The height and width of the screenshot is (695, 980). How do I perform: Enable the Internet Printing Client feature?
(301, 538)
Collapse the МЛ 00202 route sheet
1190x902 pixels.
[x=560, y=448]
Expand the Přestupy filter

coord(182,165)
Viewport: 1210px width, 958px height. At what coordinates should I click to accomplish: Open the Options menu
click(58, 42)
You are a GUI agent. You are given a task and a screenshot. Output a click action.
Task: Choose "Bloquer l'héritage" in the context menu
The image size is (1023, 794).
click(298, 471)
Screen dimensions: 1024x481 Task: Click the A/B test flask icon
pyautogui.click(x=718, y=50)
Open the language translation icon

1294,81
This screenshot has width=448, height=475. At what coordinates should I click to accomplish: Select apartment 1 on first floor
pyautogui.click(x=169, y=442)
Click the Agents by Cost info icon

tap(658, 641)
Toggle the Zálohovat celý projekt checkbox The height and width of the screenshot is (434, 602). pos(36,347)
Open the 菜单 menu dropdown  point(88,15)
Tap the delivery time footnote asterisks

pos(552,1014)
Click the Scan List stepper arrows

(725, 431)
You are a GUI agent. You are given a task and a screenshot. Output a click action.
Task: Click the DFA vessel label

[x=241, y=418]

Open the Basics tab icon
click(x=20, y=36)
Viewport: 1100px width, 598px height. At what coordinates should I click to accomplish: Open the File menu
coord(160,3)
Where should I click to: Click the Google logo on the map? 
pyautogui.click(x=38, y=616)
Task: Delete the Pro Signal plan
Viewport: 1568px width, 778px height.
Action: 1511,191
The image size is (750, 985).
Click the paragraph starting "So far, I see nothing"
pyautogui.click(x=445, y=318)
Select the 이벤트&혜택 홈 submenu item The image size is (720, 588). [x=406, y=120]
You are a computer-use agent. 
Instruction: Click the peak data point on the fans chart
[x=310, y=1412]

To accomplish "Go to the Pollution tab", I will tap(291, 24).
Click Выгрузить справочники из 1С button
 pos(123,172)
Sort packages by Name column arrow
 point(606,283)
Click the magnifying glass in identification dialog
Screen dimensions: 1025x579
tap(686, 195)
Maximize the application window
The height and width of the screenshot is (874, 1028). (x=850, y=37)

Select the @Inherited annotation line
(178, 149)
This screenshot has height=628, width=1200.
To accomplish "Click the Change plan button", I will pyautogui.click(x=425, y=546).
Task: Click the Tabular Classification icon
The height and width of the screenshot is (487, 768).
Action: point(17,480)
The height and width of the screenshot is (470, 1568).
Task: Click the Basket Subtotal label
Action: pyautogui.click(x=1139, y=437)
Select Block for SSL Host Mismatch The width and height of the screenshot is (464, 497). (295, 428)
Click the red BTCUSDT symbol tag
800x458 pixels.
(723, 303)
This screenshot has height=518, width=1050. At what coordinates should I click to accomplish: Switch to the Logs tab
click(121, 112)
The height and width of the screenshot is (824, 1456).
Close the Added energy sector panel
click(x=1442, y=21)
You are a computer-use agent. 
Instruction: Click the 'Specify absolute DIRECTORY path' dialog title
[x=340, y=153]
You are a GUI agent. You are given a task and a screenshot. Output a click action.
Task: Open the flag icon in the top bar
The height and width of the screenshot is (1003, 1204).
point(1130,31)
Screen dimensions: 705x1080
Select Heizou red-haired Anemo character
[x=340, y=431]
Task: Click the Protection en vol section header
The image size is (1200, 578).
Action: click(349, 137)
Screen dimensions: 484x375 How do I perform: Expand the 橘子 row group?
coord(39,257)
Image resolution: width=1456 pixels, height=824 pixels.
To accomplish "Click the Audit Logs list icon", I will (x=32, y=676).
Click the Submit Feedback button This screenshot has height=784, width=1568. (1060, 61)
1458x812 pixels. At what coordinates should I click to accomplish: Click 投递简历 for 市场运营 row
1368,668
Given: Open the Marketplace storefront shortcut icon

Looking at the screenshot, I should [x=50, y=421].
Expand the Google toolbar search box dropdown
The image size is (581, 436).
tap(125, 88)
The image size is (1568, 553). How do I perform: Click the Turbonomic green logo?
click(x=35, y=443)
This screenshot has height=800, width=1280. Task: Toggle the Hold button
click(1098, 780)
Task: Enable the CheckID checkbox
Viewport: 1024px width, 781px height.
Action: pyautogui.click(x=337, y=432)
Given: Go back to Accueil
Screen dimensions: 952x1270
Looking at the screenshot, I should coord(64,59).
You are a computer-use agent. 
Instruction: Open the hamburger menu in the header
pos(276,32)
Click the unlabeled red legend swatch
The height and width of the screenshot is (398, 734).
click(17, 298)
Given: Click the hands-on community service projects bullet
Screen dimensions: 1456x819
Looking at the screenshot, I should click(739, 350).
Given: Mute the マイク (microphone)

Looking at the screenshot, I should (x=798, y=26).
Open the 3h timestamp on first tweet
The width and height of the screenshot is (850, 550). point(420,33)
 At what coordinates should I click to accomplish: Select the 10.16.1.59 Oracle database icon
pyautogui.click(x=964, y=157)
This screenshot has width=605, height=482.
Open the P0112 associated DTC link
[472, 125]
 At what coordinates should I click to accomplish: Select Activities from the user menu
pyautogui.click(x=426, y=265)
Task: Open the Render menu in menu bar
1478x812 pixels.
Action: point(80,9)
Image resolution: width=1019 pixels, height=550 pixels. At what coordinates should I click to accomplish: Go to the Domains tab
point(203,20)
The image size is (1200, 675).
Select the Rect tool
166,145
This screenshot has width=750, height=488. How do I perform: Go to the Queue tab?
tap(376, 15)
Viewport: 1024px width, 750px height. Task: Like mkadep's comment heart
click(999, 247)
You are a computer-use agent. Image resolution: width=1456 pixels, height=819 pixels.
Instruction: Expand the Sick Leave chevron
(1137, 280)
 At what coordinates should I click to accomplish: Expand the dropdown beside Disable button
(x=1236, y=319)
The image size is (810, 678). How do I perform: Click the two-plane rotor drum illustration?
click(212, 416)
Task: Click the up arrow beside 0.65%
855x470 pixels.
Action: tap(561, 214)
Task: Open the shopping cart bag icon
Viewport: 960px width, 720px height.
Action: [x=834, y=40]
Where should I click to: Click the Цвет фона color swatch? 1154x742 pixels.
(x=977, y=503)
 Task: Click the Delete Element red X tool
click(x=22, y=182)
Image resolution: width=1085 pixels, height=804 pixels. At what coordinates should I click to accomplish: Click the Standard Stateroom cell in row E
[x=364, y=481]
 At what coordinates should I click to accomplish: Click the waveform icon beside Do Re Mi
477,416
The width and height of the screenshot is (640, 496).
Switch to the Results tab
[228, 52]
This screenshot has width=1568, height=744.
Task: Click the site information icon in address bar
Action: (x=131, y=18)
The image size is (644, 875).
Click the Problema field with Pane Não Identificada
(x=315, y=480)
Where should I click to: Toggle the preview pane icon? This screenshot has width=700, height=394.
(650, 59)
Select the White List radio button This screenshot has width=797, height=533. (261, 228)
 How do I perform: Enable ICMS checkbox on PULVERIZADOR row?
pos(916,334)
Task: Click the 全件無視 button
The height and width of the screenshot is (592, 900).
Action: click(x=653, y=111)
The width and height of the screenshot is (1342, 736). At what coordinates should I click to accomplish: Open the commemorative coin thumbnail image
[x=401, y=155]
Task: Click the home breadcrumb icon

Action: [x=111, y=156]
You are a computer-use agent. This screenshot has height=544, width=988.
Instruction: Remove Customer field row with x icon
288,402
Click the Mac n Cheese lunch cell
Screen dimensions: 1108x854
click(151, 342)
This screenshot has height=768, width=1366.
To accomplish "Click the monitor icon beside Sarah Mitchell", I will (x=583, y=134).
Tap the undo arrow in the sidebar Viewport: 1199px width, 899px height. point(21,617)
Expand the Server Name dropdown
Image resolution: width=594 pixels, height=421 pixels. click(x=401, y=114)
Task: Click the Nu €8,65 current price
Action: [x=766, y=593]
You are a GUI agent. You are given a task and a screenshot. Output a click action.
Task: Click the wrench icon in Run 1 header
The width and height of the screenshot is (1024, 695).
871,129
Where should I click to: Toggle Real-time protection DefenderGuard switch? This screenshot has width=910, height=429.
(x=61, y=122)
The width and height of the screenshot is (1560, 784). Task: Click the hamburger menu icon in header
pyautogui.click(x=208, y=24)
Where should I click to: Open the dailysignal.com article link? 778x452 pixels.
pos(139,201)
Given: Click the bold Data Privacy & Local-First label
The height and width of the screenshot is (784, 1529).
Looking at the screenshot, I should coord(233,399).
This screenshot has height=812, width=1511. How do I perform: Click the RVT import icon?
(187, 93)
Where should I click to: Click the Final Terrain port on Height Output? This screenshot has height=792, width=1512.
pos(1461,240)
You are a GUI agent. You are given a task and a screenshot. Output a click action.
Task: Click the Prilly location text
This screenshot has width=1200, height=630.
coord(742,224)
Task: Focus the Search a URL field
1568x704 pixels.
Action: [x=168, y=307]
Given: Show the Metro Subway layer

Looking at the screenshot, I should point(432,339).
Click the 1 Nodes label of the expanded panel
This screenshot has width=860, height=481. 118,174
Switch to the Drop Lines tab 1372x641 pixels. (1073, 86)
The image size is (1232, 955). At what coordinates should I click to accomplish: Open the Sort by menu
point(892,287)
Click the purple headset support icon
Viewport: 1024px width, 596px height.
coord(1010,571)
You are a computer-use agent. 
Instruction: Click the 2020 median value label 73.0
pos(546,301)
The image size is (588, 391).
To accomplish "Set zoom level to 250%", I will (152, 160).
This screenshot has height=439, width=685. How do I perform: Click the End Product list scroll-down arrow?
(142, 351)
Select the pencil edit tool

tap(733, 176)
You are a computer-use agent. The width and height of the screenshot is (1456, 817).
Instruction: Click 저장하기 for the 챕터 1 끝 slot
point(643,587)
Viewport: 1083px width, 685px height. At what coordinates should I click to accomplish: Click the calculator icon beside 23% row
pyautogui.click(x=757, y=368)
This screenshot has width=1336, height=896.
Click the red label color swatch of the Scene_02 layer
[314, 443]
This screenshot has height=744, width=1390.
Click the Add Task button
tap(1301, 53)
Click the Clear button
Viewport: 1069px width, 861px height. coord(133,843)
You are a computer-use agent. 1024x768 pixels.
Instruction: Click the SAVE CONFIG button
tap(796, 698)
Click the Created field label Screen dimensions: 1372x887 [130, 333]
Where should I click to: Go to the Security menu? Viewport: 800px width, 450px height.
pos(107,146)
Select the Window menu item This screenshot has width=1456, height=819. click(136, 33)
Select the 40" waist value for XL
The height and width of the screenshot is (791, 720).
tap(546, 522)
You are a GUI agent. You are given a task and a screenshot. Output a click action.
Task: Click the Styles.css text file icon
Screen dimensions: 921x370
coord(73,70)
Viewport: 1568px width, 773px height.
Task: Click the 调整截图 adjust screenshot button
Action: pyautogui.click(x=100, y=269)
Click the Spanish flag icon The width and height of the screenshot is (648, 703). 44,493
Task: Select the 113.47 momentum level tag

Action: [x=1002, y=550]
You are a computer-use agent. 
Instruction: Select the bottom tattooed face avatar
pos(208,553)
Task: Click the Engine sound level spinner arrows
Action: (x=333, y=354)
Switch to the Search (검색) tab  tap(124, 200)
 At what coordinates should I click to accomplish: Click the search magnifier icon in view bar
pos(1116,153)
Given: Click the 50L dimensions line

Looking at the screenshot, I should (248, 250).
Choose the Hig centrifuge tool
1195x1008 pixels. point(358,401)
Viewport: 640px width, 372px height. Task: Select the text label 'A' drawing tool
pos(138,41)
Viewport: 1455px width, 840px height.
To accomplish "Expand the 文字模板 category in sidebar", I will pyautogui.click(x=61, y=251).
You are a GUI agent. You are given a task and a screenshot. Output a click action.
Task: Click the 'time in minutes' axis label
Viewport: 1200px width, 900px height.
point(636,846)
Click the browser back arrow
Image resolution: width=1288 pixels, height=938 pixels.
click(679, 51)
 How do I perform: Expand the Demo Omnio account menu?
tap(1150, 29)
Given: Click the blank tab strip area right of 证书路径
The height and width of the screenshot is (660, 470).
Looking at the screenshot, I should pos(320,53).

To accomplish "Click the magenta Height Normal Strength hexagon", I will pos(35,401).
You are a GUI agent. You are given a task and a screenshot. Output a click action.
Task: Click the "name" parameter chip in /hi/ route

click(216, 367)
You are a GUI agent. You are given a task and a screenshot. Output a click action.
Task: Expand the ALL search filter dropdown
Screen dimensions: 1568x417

⁂

▶ _Problem to solve_: Which lines in the listing have the string "item"? Pick them out and copy them.

▶ _Response below_:
Select the 이벤트&혜택 홈 submenu item The image size is (720, 588). [x=406, y=120]
Select the Window menu item This screenshot has width=1456, height=819. click(136, 33)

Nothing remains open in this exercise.